**Task brief**
Once the line containing "The image size is (868, 456)." is located, output it and every line after it through the end of the records, exactly as written and nothing else.

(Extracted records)
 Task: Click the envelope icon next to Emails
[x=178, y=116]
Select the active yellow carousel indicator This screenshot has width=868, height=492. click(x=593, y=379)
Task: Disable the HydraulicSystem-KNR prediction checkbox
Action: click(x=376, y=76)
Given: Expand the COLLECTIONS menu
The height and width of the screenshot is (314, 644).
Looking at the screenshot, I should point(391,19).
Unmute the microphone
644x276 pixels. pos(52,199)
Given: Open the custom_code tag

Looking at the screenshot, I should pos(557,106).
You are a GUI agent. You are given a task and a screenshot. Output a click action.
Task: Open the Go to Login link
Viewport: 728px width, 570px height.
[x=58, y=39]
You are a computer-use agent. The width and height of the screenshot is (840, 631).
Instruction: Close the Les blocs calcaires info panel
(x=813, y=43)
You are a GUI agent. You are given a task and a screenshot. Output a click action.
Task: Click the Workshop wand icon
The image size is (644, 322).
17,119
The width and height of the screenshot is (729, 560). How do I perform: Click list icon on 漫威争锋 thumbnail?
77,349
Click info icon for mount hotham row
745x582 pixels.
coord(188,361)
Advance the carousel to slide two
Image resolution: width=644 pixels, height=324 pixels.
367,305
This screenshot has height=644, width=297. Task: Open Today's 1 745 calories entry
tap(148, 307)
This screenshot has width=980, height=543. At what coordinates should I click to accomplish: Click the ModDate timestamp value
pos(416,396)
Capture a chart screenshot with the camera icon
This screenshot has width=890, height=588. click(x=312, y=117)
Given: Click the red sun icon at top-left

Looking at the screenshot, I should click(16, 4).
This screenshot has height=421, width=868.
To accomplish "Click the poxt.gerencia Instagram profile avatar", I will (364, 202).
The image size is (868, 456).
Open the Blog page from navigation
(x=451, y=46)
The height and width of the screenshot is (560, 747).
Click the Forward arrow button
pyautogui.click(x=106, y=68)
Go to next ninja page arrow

**Exercise solution**
The image size is (868, 456).
Open the Blog page from navigation
(x=451, y=46)
The height and width of the screenshot is (560, 747).
Click the Forward arrow button
pyautogui.click(x=106, y=68)
Go to next ninja page arrow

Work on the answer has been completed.